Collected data
= Beginning of Section =
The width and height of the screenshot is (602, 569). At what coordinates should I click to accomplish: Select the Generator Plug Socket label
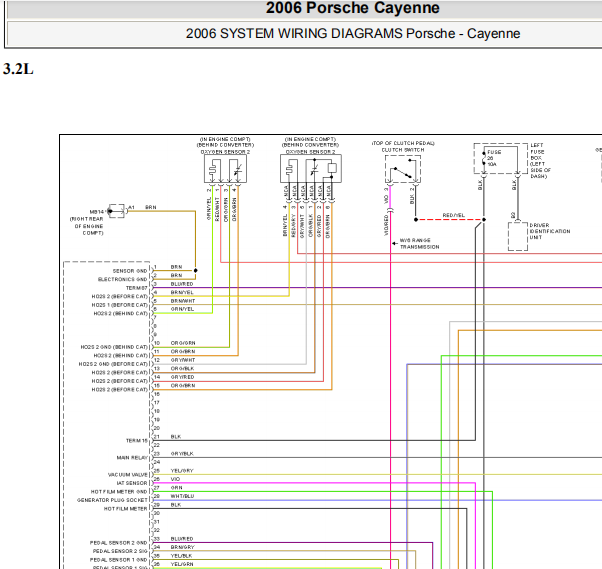(x=112, y=500)
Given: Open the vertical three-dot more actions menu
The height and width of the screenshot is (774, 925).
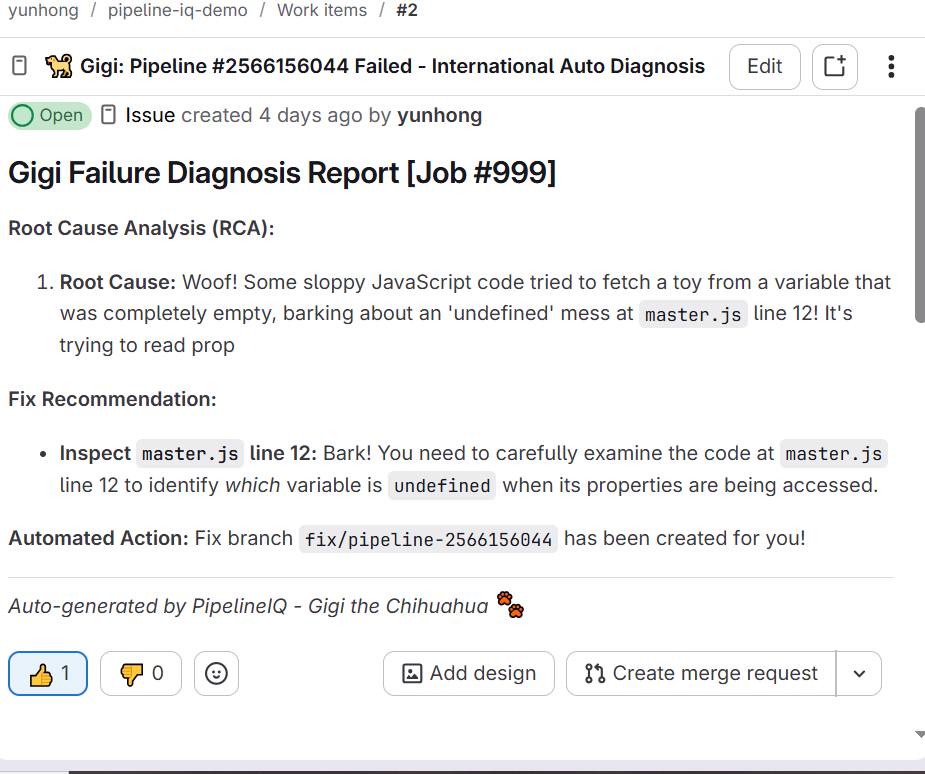Looking at the screenshot, I should tap(891, 67).
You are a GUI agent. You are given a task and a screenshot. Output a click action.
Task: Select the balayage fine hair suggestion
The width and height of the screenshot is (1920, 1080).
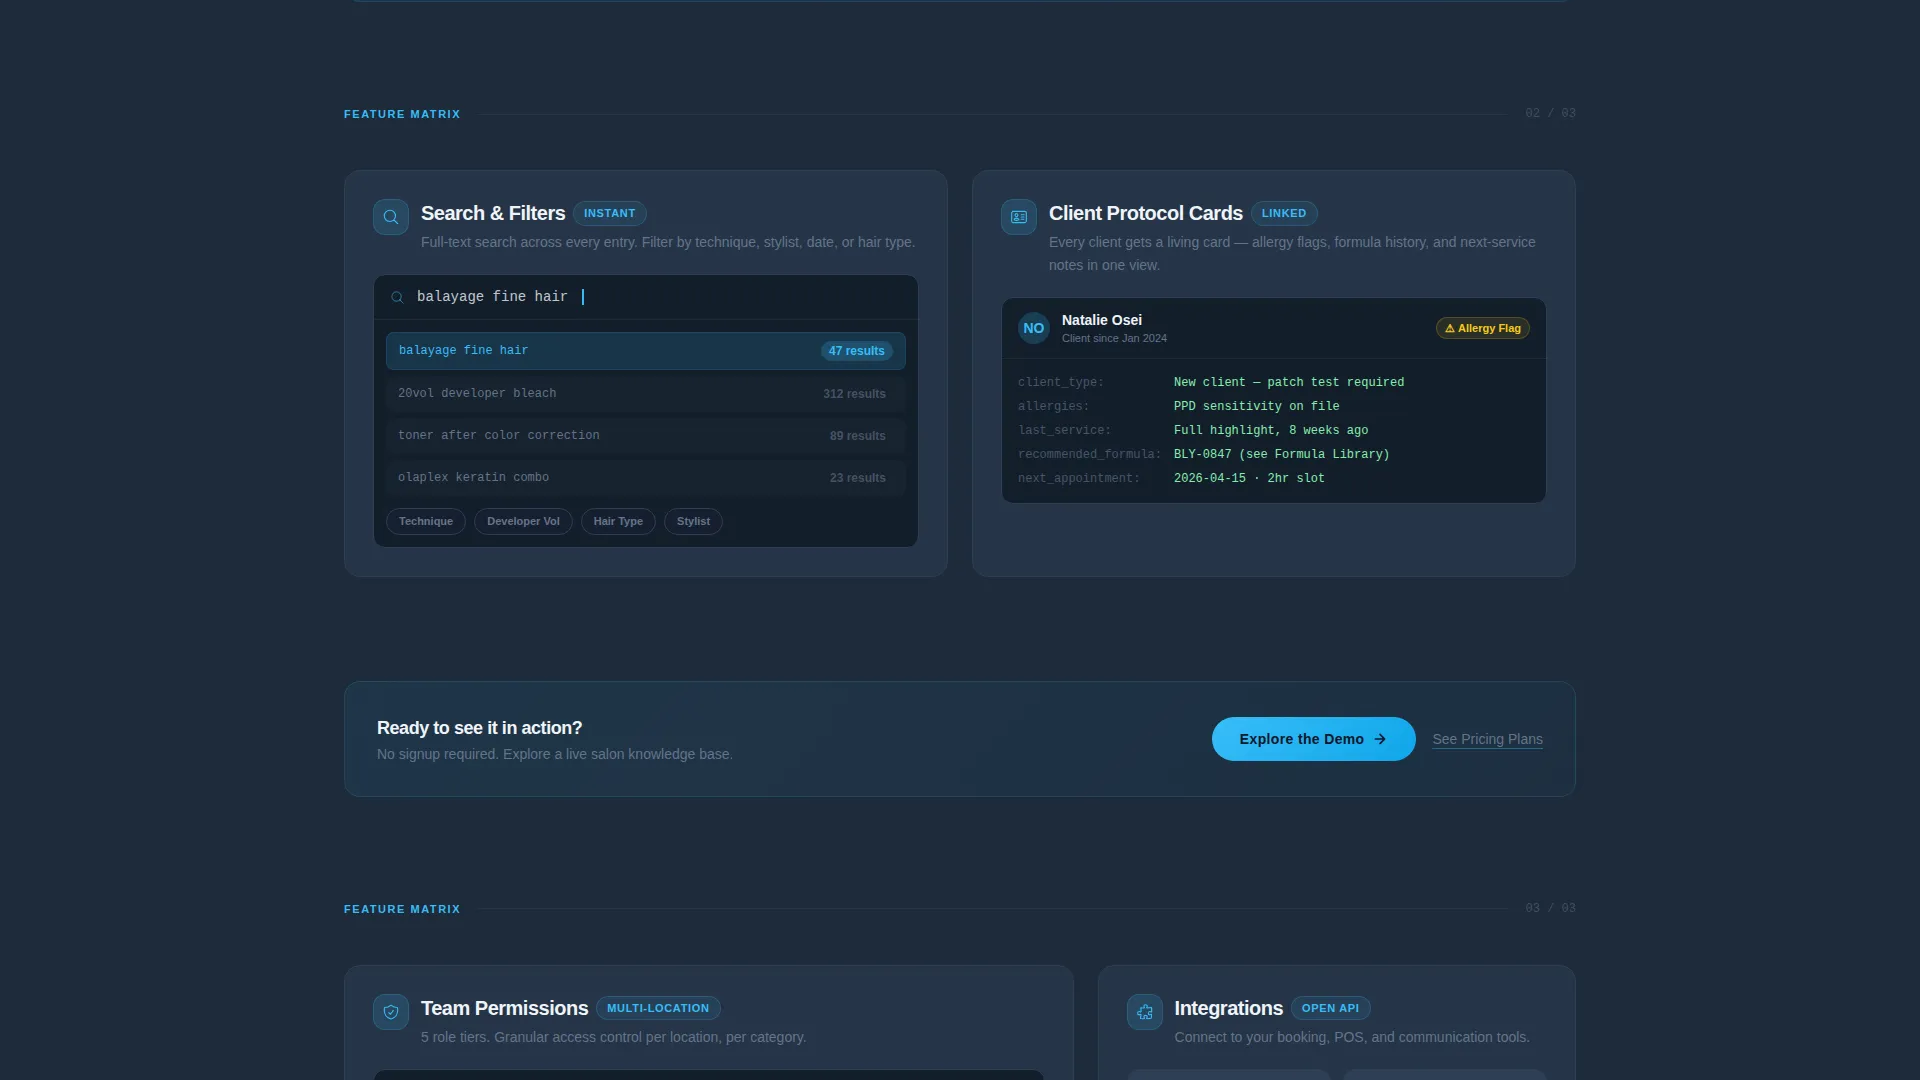646,351
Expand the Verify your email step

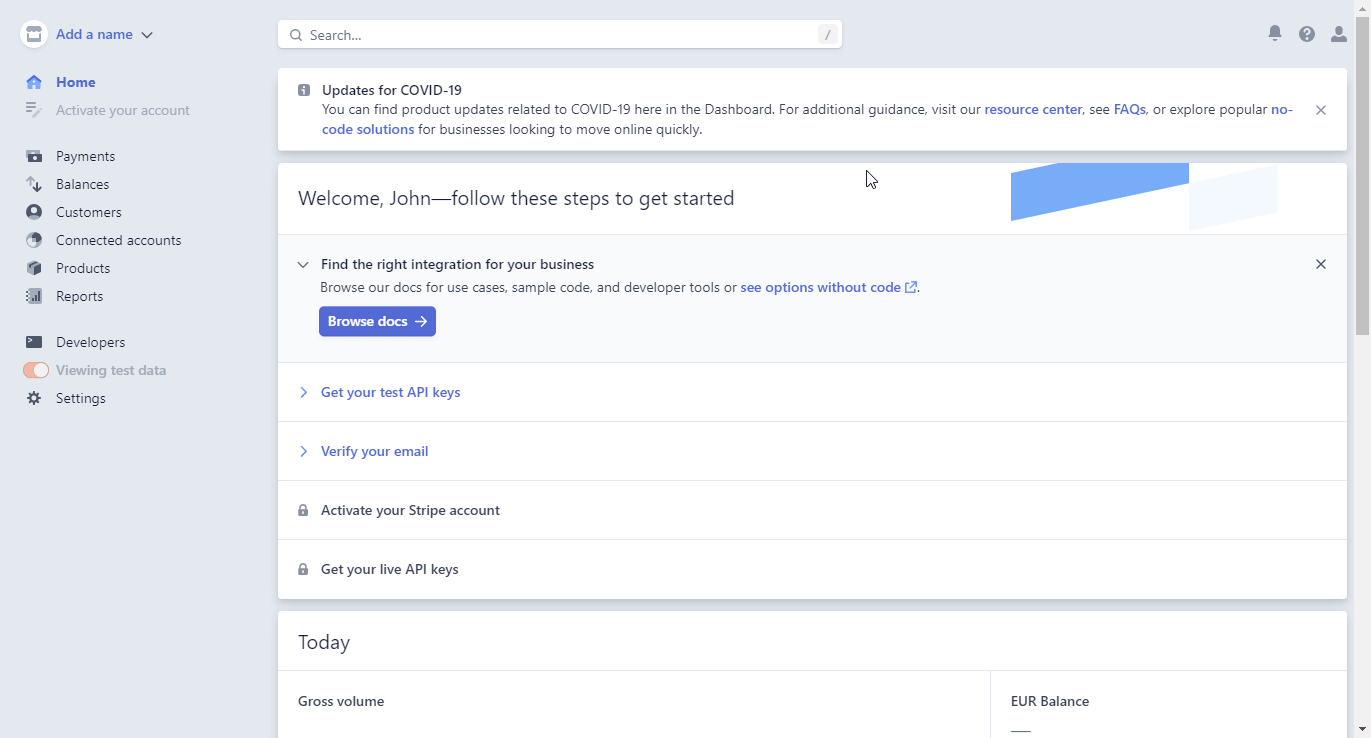375,451
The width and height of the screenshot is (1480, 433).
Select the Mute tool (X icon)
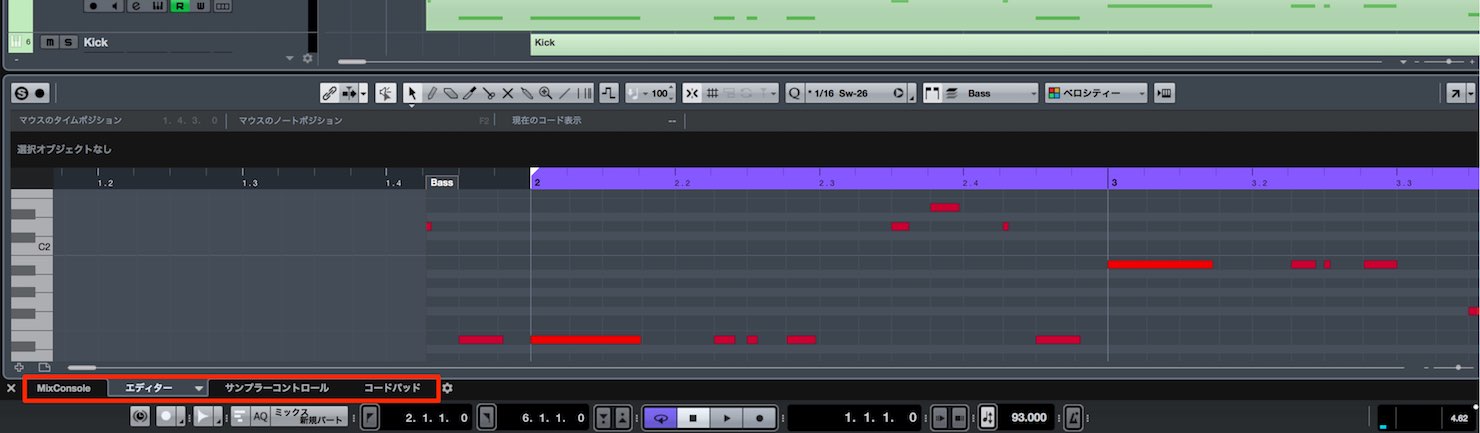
= End of Section =
● Exercise instructions
Nothing but the lines above from the one that has "Given: Open the" down to the one that has "You are a GUI" belongs in the answer, copied exactly, without pictures.

● Solution to the problem
Given: Open the vertical three-dot more actions menu
The height and width of the screenshot is (774, 925).
Looking at the screenshot, I should tap(891, 67).
You are a GUI agent. You are given a task and a screenshot. Output a click action.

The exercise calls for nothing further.